ICAEW has also signalled  its concerns about what it says are a number of uncertainties and ambiguities in the new rule, which states that that the person who receives the distribution may be caught if at any time in the two years following the receipt, they are involved with the carrying on of a trade or activity that is similar to that of the trade or activity carried on by the company wound up. The institute says the phrase ‘involved in’ is unclear and should be more clearly defined. For example, would a father who winds up his company be penalised if he later offered some business advice to his son who carried on a similar trade?

ICAEW is also calling for the terms ‘similar’ and ‘activity’ to be clarified, amid concerns that individuals will be penalised for setting up businesses in the future that may offer services which represented only a small part of the previous company’s trade (e.g. a company that had an accountancy practice is liquidated and an ex-shareholder who was the tax ‘partner’ decides to continue to offer tax advice).

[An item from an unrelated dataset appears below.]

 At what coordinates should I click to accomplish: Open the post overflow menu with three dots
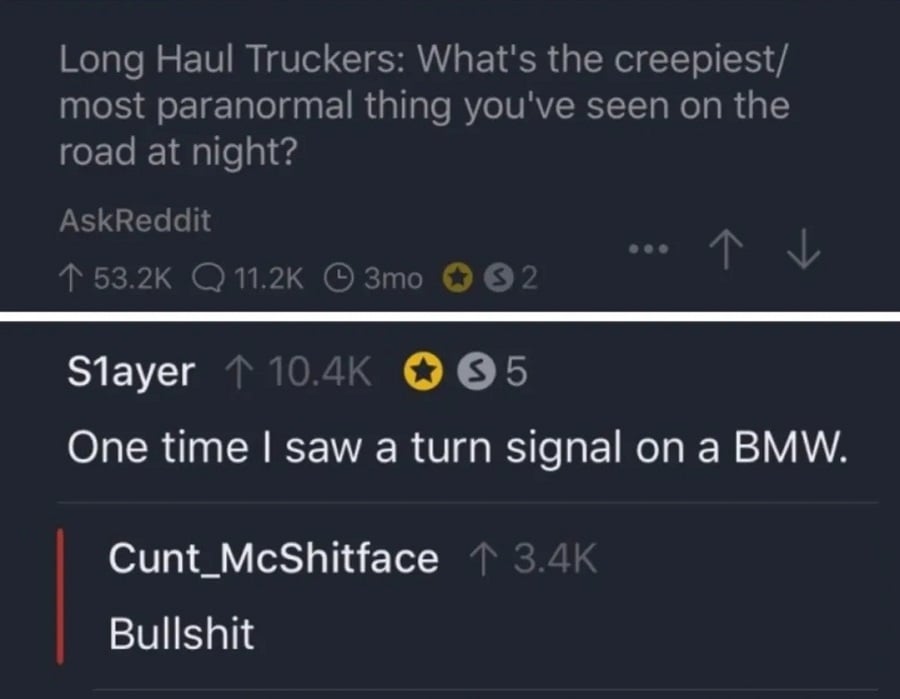click(649, 250)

In addition, ICAEW says there should be details of  how far back the company’s previous trade is deemed relevant for comparisons.  For example, would the activities that the company carried on some years previously be a problem, or only those activities carried on just before the winding up? The institute suggests inserting a two-year period prior to the commencement of the winding up as a solution.

ICAEW’s comments are here.

CIOT’s response is here.

Pat Sweet |Reporter, Accountancy Daily [2010-2021]

Pat Sweet was the former online reporter at Accountancy Daily and contributor to the monthly Accountancy magazine, pub...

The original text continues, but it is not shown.